Question

I was asked a question in interview for sorting a double dimension array in O(n) time.How is it possible to do it in O(n).Can someone shed some light on it.. Thank you.

Input:

3 5 7 1
4 9 2 0
9 3 6 2   

Output

0 1 2 2 
3 3 4 5  
6 7 9 9
Was it helpful?

Solution

You can sort as a plain array.
E.g.

#include <stdio.h>
#include <stdlib.h>


int cmp(const void *a, const void *b){
    return *(int*)a - *(int*)b;
}

#define ROW_SIZE 3
#define COL_SIZE 4

int main(void){
    int M[ROW_SIZE][COL_SIZE]={{3,5,7,1},{4,9,2,0},{9,3,6,2}};
    int c,r,*p;

    for(p=&M[0][0],r=0;r<ROW_SIZE;++r){
        for(c=0;c<COL_SIZE;++c){
            printf("%d ",*p++);
        }
        printf("\n");
    }
    printf("\n");
    qsort(&M[0][0], ROW_SIZE*COL_SIZE, sizeof(int), cmp);
    for(p=&M[0][0],r=0;r<ROW_SIZE;++r){
        for(c=0;c<COL_SIZE;++c){
            printf("%d ",*p++);
        }
        printf("\n");
    }

    return 0;
}

OTHER TIPS

Don't know what did you actually mean by double dimension array, but there are sorting algorithms specific for some situations that can achieve O(n).
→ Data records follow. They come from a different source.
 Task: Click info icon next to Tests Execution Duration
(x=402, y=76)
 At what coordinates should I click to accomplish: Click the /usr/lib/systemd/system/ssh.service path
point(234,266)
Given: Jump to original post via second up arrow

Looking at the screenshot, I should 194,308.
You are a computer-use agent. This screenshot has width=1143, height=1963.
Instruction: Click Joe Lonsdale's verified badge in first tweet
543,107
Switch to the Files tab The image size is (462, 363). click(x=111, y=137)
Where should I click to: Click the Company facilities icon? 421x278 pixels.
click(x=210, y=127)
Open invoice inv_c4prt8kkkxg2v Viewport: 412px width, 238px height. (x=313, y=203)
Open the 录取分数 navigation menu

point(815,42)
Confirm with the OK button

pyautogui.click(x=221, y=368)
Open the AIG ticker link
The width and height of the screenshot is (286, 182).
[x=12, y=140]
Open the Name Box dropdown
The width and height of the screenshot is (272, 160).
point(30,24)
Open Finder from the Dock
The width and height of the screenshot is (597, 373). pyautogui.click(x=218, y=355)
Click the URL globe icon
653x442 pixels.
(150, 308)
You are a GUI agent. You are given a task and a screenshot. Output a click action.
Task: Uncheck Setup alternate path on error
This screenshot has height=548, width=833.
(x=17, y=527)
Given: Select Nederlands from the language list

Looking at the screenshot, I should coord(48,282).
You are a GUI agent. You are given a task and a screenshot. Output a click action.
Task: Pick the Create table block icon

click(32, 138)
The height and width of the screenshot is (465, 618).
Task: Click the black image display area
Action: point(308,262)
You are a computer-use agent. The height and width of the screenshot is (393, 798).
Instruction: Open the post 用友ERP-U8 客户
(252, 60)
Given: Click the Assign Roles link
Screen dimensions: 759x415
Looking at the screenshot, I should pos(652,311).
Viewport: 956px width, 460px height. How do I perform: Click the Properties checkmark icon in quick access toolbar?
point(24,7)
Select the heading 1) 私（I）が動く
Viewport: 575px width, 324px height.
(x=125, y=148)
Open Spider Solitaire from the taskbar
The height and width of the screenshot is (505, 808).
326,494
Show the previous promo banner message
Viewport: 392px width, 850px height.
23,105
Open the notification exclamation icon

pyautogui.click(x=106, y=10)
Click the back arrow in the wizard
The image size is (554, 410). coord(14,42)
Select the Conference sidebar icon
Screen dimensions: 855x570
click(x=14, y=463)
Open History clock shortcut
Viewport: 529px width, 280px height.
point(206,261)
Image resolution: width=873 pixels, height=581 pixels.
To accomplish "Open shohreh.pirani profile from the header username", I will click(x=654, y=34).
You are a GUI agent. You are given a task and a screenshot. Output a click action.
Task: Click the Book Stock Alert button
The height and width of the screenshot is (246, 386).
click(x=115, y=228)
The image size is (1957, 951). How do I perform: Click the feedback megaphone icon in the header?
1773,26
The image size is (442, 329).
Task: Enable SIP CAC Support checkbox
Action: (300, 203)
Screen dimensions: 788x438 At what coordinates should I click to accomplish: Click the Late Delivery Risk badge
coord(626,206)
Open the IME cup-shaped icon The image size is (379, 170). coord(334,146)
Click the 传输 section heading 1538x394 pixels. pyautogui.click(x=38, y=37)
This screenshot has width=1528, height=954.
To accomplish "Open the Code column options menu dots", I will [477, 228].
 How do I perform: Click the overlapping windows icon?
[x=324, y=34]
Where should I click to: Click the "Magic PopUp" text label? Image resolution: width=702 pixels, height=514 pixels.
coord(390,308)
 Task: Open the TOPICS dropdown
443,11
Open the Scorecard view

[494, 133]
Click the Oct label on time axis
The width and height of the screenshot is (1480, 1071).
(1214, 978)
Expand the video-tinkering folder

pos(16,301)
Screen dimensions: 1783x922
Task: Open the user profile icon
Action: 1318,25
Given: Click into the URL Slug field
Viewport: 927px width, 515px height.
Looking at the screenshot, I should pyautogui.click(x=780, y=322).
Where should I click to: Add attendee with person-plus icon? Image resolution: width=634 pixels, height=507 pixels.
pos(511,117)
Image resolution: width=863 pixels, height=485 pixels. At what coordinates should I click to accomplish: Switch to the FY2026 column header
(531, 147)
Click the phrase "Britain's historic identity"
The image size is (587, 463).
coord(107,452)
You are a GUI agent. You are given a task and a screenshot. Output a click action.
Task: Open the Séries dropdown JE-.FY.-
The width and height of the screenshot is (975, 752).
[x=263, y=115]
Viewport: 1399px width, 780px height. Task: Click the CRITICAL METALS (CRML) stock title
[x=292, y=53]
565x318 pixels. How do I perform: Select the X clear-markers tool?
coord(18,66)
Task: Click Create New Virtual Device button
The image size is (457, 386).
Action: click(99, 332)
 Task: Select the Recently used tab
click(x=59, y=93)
An example of that is Counting sort, if you want to sort an array with 1000 integers in the range 1 to 1000, it can sort in O(n).

EDIT: The fact that it's a multidimensional array does not change logic of the sorting. You can convert the index (using by the sorting) to the bidimensional index like this:

array[i / N][i % N];

Where N is the size of the first dimension.